→ EXERCISE TASK: Convert the lines starting at the one that contains "Describe the element at coordinates (1696, 63)" and ending at the one that contains "coordinates (53, 594)." into a Markdown table with the columns Row and Line, where Row numbers each line in order and Line holds its text. Leave out blank lines, and include only these lines.
---------- DATA SECTION ----------
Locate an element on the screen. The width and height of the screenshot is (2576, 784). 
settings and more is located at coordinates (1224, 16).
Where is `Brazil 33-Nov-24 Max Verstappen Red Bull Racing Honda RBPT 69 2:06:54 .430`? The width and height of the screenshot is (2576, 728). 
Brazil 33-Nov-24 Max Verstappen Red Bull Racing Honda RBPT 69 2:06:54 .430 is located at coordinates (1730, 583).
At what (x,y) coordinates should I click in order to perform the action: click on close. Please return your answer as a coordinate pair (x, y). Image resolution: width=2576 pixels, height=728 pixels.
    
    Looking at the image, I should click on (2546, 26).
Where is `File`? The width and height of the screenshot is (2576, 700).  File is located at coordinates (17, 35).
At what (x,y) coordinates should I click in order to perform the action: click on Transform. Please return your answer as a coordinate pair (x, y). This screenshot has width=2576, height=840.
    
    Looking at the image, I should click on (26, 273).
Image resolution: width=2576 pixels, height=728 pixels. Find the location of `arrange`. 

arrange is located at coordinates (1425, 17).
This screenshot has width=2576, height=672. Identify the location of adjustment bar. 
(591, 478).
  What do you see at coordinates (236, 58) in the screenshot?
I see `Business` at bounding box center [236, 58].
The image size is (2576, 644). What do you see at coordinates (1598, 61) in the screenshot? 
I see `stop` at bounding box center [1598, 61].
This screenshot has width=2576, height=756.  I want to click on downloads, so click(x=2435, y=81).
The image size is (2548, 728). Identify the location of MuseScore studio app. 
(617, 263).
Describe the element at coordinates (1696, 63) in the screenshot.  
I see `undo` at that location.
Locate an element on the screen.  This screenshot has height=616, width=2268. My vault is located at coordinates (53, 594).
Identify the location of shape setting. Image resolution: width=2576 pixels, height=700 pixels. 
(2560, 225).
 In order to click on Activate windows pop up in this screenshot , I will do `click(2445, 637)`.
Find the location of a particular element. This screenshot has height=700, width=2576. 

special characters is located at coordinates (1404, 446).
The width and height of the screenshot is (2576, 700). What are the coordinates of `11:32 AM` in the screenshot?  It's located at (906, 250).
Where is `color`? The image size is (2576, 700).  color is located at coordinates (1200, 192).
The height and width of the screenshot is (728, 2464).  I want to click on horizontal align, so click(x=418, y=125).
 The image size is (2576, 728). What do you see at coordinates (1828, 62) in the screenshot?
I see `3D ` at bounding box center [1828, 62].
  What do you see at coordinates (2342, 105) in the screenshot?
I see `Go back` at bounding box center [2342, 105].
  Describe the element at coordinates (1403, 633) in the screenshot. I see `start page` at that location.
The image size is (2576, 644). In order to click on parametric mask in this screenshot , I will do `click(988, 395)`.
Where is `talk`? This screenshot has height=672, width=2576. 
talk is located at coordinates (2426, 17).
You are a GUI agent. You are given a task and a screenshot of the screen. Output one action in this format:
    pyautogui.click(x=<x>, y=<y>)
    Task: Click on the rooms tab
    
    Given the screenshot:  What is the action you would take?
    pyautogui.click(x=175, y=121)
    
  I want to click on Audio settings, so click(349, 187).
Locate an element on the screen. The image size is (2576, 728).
----------
→ RESPONSE TO THE EXERCISE:
| Row | Line |
|---|---|
| 1 | Describe the element at coordinates (1696, 63) in the screenshot.   |
| 2 | I see `undo` at that location. |
| 3 | Locate an element on the screen.  This screenshot has height=616, width=2268. My vault is located at coordinates (53, 594). |